| ASSIGNMENT |
If a line in the listing below holds the word "will", it counts toward the total; report that total alone.

| EXTRACTED DATA |

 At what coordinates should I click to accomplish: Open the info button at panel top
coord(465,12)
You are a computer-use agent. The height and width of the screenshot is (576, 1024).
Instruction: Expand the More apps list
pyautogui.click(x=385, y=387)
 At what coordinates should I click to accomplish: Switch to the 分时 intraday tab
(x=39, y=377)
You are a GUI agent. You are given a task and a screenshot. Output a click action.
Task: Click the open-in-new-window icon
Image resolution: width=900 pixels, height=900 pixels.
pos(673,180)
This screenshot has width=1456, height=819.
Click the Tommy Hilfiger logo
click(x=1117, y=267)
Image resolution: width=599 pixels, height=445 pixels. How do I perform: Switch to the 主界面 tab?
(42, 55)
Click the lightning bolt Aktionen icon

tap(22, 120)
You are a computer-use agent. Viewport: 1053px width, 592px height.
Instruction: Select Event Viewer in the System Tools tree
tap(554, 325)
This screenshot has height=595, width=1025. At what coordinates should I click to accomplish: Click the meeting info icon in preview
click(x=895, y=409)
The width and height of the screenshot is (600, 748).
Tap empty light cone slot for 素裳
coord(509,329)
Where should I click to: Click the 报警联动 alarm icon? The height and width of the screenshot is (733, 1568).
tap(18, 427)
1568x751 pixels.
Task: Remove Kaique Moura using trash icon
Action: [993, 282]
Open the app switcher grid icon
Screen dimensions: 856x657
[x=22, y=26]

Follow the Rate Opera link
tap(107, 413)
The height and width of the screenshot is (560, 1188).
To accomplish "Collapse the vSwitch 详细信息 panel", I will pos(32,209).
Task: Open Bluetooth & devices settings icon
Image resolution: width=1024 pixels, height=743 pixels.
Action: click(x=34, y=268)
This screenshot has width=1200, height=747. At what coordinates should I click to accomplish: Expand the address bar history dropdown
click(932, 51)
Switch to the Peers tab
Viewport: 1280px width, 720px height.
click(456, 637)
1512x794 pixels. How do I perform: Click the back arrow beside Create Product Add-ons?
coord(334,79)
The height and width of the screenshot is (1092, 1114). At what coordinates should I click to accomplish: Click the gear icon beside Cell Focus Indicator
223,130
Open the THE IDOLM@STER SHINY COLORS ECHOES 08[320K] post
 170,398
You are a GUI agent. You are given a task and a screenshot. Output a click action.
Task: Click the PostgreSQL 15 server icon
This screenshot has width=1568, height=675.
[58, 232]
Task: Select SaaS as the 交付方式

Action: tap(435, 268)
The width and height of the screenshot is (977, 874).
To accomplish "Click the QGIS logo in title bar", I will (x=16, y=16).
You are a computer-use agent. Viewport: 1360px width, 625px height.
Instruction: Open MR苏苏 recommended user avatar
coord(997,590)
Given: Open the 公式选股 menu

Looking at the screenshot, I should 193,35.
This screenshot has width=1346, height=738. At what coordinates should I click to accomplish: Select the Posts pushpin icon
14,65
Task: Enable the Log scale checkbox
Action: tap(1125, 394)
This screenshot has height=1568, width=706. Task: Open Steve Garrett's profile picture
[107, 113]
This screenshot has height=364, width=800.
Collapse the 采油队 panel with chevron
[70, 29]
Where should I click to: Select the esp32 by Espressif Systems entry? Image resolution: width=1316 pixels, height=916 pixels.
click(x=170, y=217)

| EXERCISE RESPONSE |
2